The Most Underrated and Overlooked Muscle Building Principle


I'd like to preface this article by saying there are lots of important principles to packing on size and all must be followed. As you become a more advanced lifter you must follow the principles more strictly and parts of your training become more nuanced. As a beginner you can almost get away with doing anything and you'll grow thanks to those good old newbie gains, however there's one principle which simultaneously becomes ever so more important, and for most becomes overlooked until you take step back and really analyse why you aren't growing anymore.

The Basics of Muscle Building

If you're reading this, you probably know the basics as to what goes into hypertrophy:

  • Nutrition
  • Training
  • Rest

In this article I'll be focusing on rest, which indirectly effects your training. Here you can take a deep dive into how sleep aids in muscle recovery.

The Relationship Between Recovery and Intensity

Training at a high enough intensity is crucial during your training. How much intensity is optimal, is a much debated topic with new research emerging constantly on what is optimal. This will of course differ from lesson to person and what you're specifically training for. However, one thing is clear, you need to be close to failure, and research suggests that it doesn't really matter at what rep range that will be, in a pure muscle building context - remember that strength and size are not necessarily the same thing.

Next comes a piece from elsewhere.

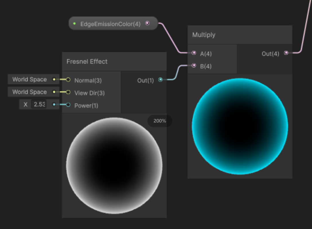Viewport: 312px width, 229px height.
Task: Click the Fresnel Effect Out(1) output port
Action: [160, 80]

So what does this have to do with rest? Well, if you're fatigued you aren't going to be able to train at your optimal intensity - you simply won't be able to overload your muscles as much as they could be, which means a sub optimal stimulus for growth.

Two types of fatigue:

CNS Fatigue

CNS, or Central Nervous System Fatigue is fairly complicated principle, but in short, it's your body's way of protecting itself from over exertion. Your body will literally limit the performance of itself or a certain muscle group by means of limiting motor-neuron recruitment.

Muscle Fatige

Muscle fatigue simply means the fatigued muscle hasn't finished repairing itself from your previous workout. For optimal results, you'd want to wait until your muscle has completely recovered then immediately train it to repeat the never ending cycle. You should note that different muscles have different recovery times, which of course also depends on the intensity and volume of your previous workout.

Progressive Overload

As you lift heavier and heavier the amount of stress and motor-neuron recruitment gets greater and greater, leading to a demand for more and more rest. In this context, less is definitely more.

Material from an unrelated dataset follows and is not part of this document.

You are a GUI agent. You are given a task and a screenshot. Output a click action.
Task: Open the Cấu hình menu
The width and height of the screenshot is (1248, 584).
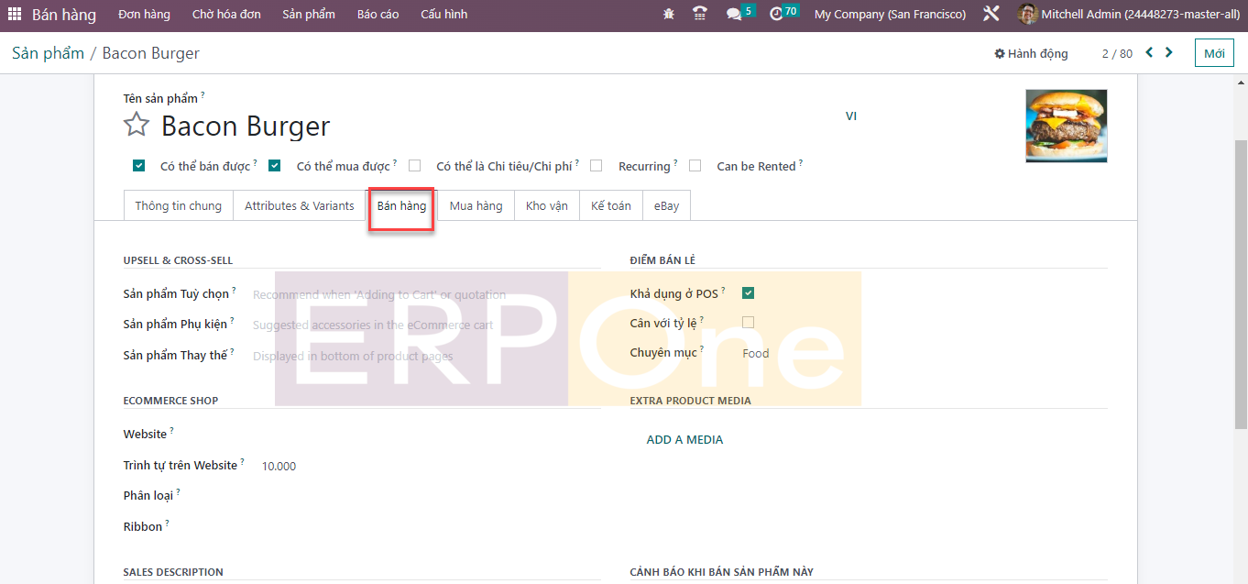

So if you're fatigued, your muscles are working at a reduced output efficiency, thus you're really going to struggle to consistently overload week in, week out... and so you platue. Thus, you're not giving your muscles the stimulus of moving a heavier weight than what it's used to, and so it won't grow. 

Give it a try

You're probably thinking this is obvious, but let me ask you something:

Have you ever taken a full week off, say from a holiday, returned to the gym and instantly hit a new PR - you feel incredibly strong don't right?

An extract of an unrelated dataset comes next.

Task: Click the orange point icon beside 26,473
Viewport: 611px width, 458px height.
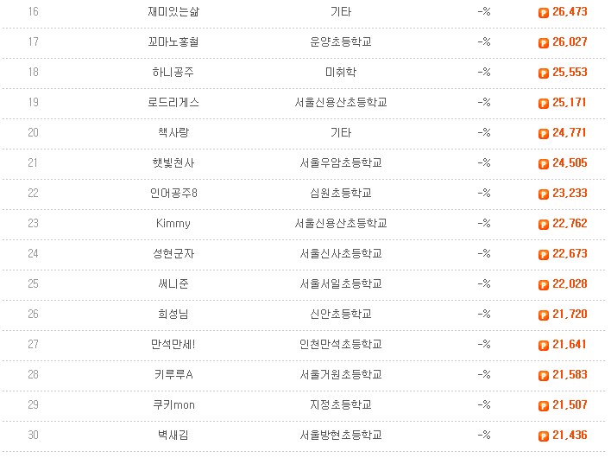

Then you probably return to your push pull legs, or bro split, make progress for a week or two, then it slows down.

You need to program better. Take more rest, lower the frequency of the super demanding compounds, and if you're a body builder, you replace certain movements with more stabilised, less taxing movements which give you a greater stimulus to fatigue ratio.

And thar my friends, is in my humble opinion, the most overlooked factor in building muscle.